Os tios de Samylle Valentina Borba Ramiro, uma menina de apenas 4 anos, foram formalmente acusados de feminicídio e tortura em Porto Alegre. A denúncia, recebida pela Justiça na última segunda-feira (14), envolve um homem e uma mulher, ambos com 22 anos, e se baseia na trágica morte da criança ocorrida em agosto deste ano.
A juíza Cristiane Busatto Zardo, responsável pela 4ª Vara do Júri da Capital, especializada em feminicídios, determinou que havia elementos suficientes para o recebimento da denúncia e o início do processo penal. Os réus agora têm um prazo de 10 dias para apresentar suas defesas, enquanto permanecem detidos.
O Ministério Público do Estado atribui ao tio a responsabilidade pela violência física que resultou na morte de Samylle, enquanto a tia é acusada de omissão, por não ter agido para impedir os abusos. A acusação considera a morte da menina como feminicídio, uma vez que ela estava inserida em um contexto de violência doméstica e familiar, residindo com o casal.
Os detalhes da acusação são alarmantes. O crime é agravado pelo fato de a vítima ser menor de 14 anos, além do uso de tortura e de meios cruéis, que dificultaram a defesa da criança. A denúncia também menciona que Samylle foi submetida a sofrimentos físicos como forma de castigo, com o tio sendo apontado como o autor principal e a tia como cúmplice por omissão.
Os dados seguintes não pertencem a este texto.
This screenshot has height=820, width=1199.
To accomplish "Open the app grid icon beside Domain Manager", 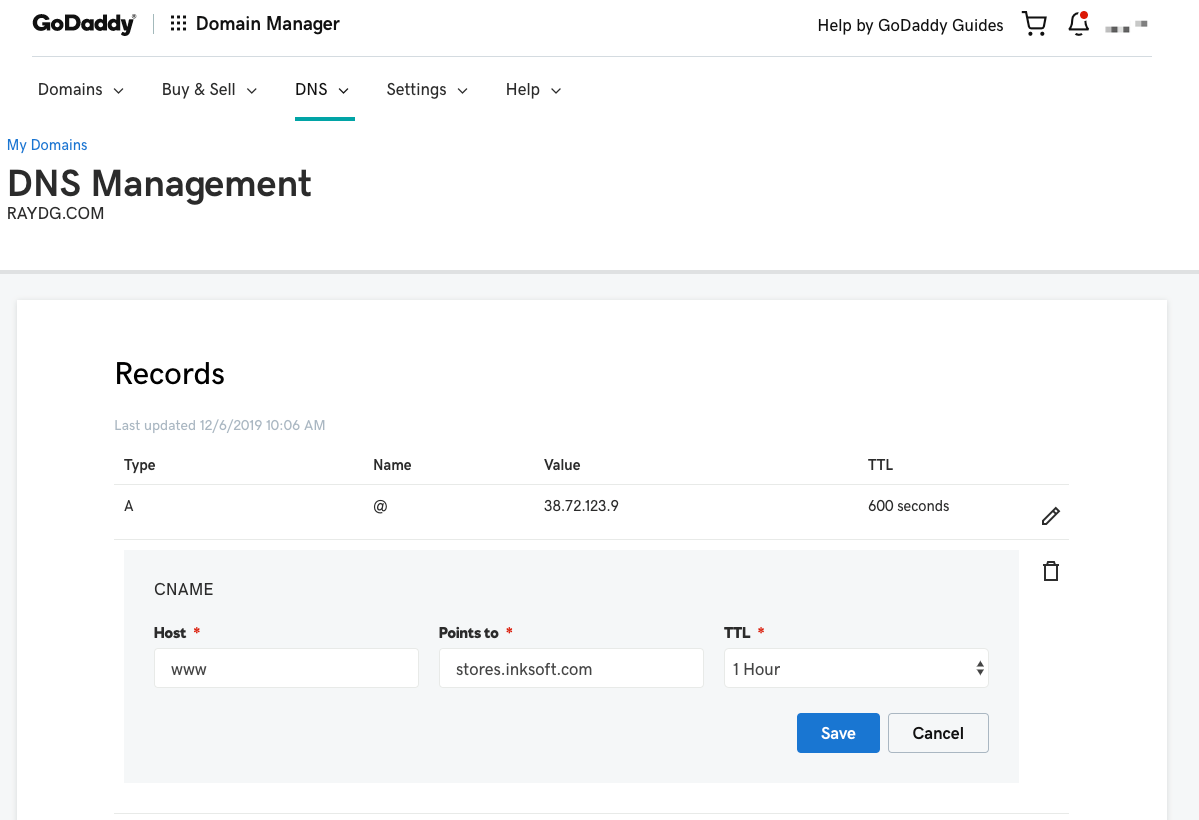I will (178, 24).
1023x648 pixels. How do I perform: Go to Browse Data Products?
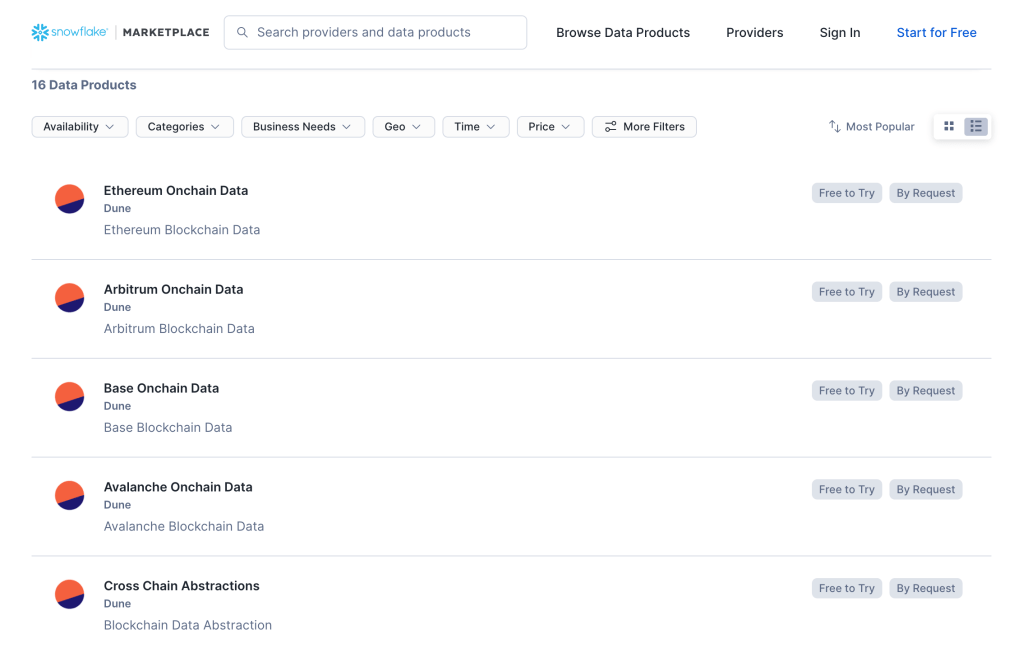622,33
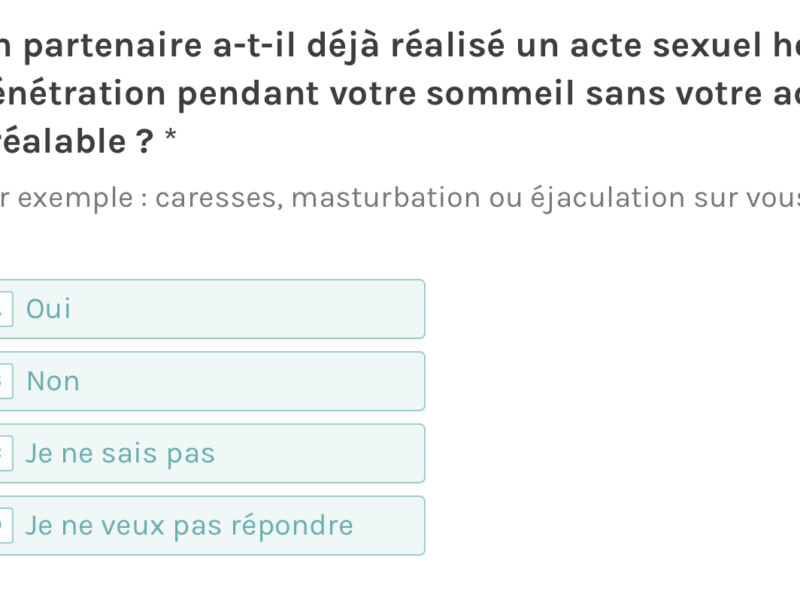
Task: Click the word "Non" label
Action: (x=53, y=381)
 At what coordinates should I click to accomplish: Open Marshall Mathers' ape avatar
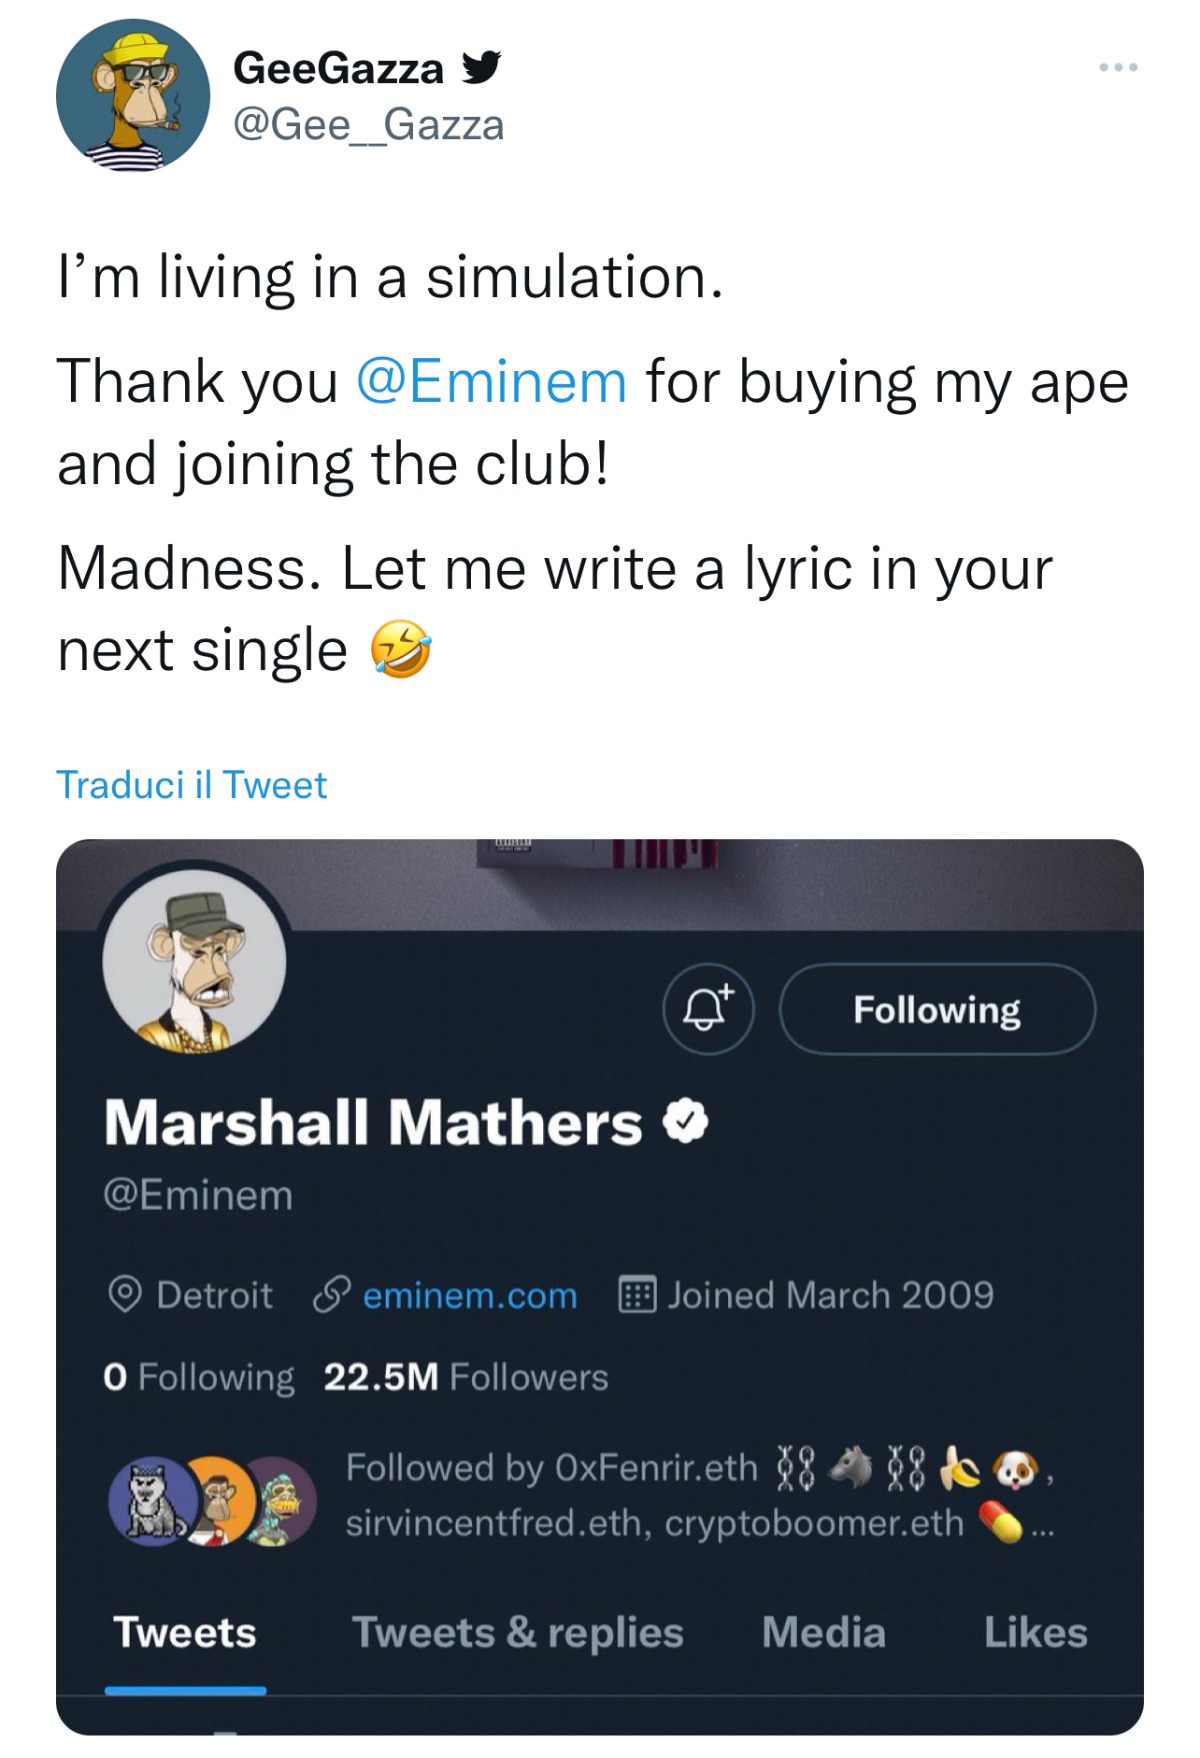point(194,961)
Um laudo de necropsia, que foi utilizado como evidência, identificou lesões em diferentes estágios de cicatrização no corpo da menina, sugerindo que ela havia sido vítima de violência em várias ocasiões. O documento concluiu que a morte foi causada por politraumatismo, resultado da ação de um instrumento contundente.
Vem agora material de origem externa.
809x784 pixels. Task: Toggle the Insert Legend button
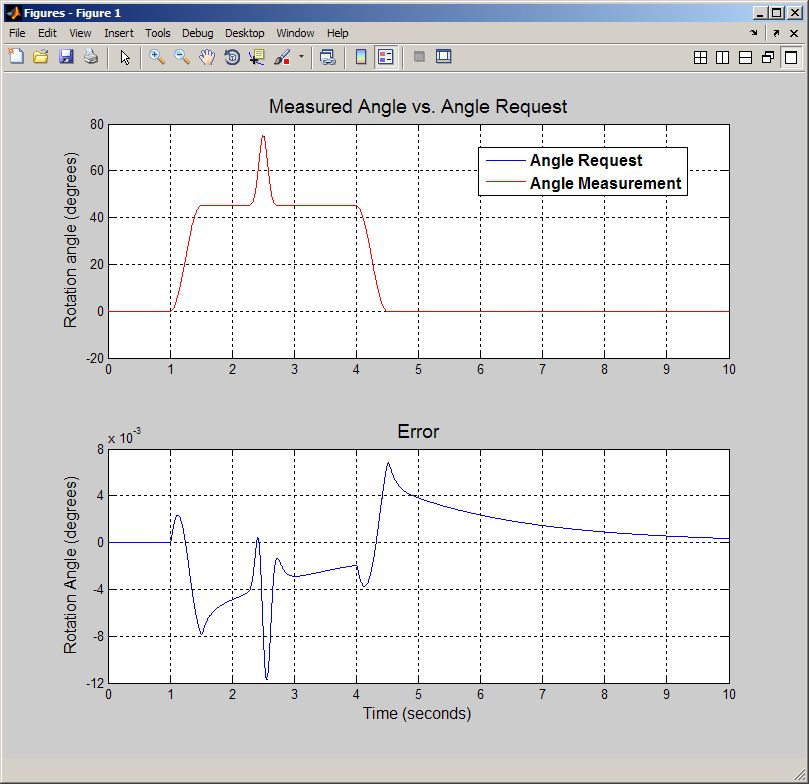(385, 57)
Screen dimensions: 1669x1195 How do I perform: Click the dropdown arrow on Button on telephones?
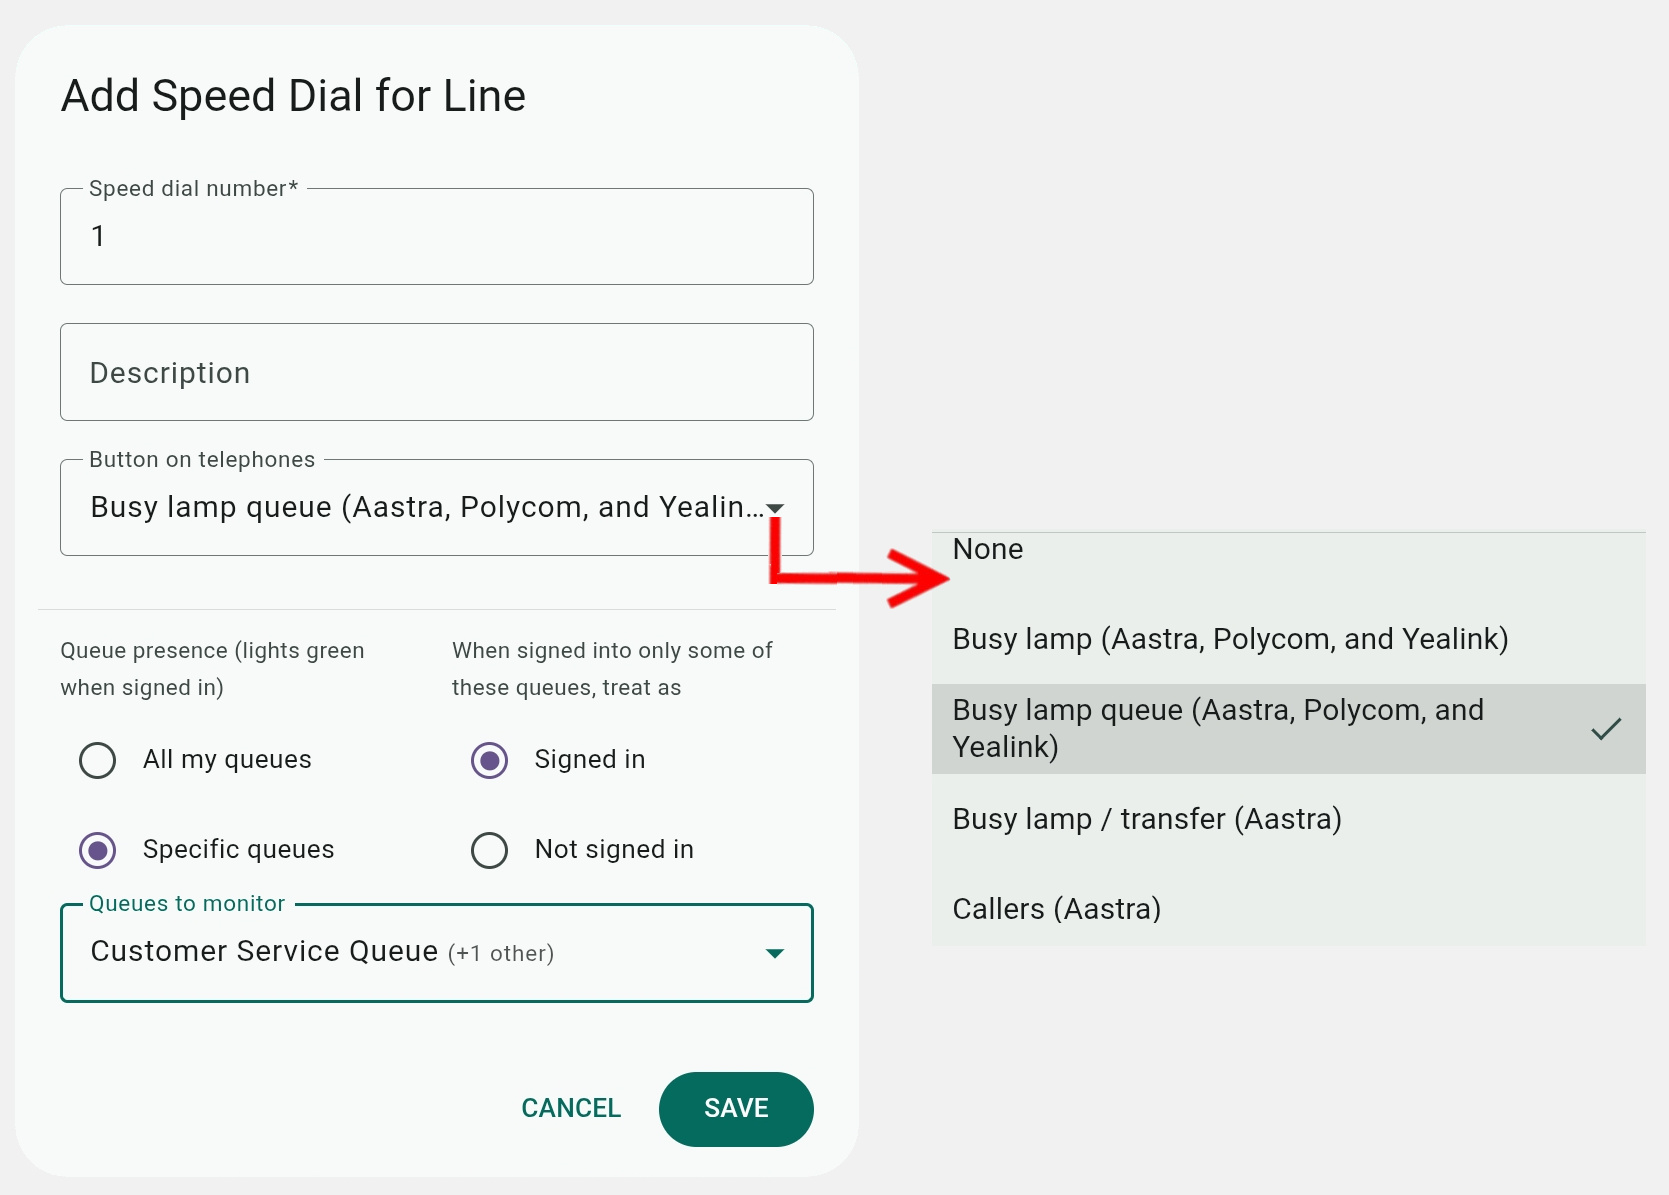point(775,509)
Esse caso traz à tona a discussão sobre a violência contra crianças e a necessidade de um sistema de proteção mais eficaz. A tragédia envolvendo Samylle não é um caso isolado, mas reflete uma realidade alarmante que muitas crianças enfrentam em ambientes familiares. A sociedade e as autoridades precisam se mobilizar para garantir que episódios como esse não se repitam.
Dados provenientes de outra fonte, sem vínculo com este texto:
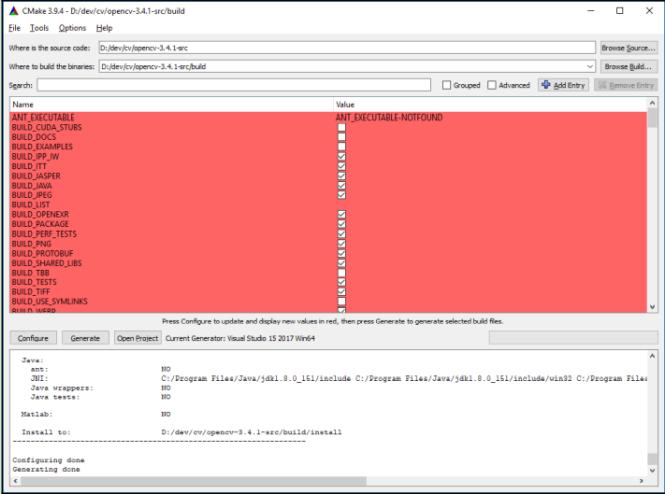Viewport: 665px width, 494px height.
Task: Enable the Grouped checkbox
Action: (x=447, y=85)
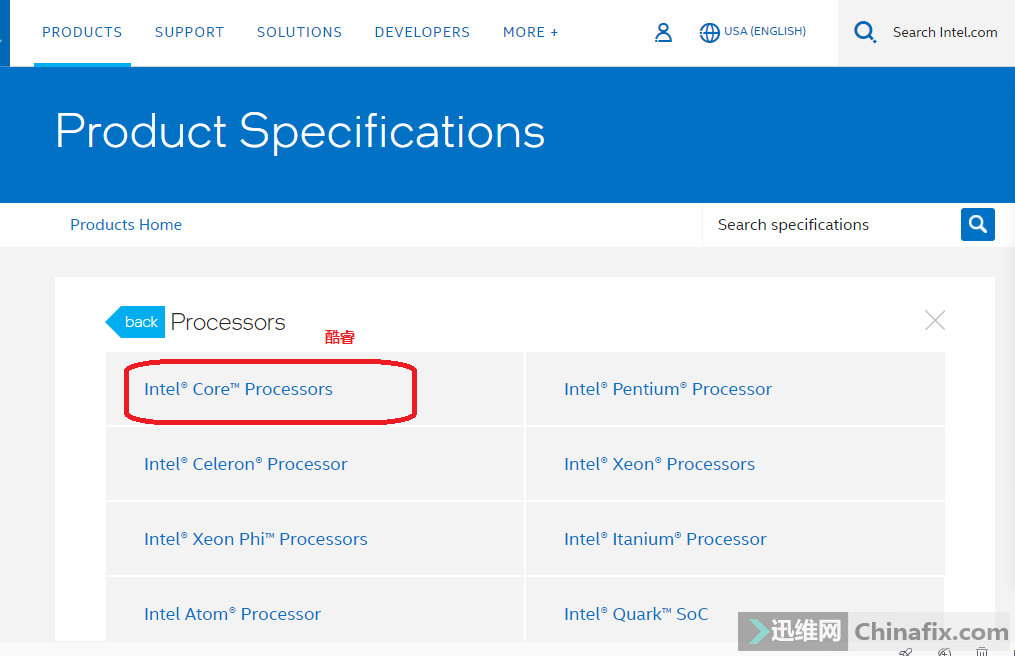
Task: Click into the Search specifications field
Action: (831, 225)
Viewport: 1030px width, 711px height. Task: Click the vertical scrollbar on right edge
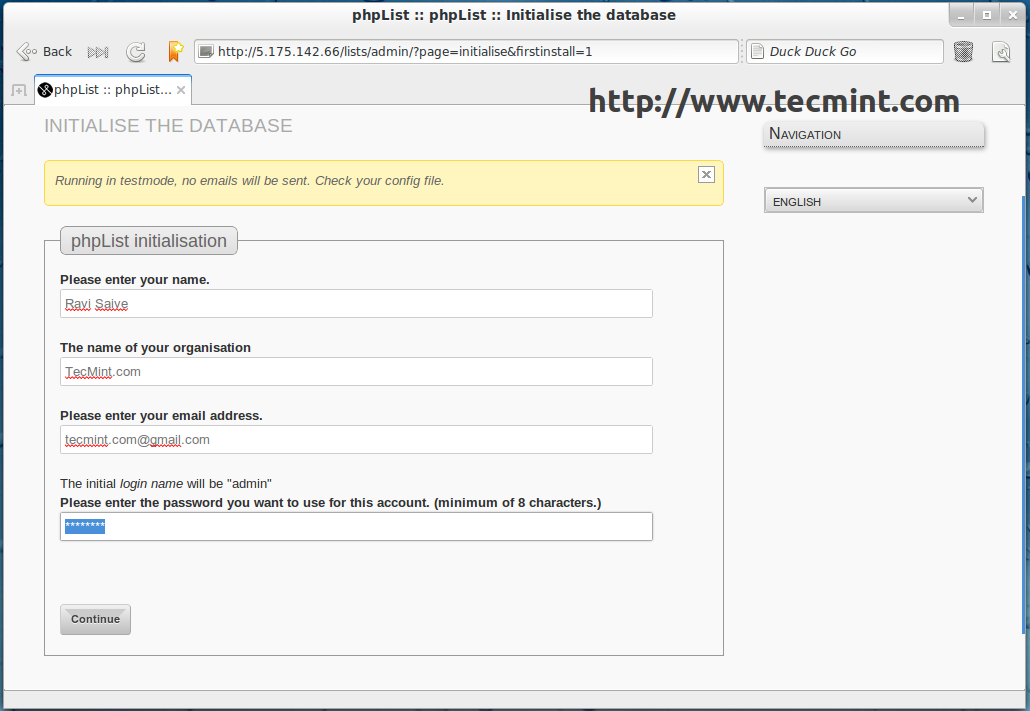point(1025,414)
Com a denúncia formalizada, o processo judicial agora avança, e a expectativa é que os desdobramentos sejam acompanhados de perto pela sociedade, que clama por justiça e por medidas que protejam as crianças de abusos e violência.
O caso de Samylle é um chamado à ação e à reflexão sobre a proteção infantil no Brasil. É fundamental que a sociedade se una para exigir mudanças e garantir um futuro mais seguro para as crianças.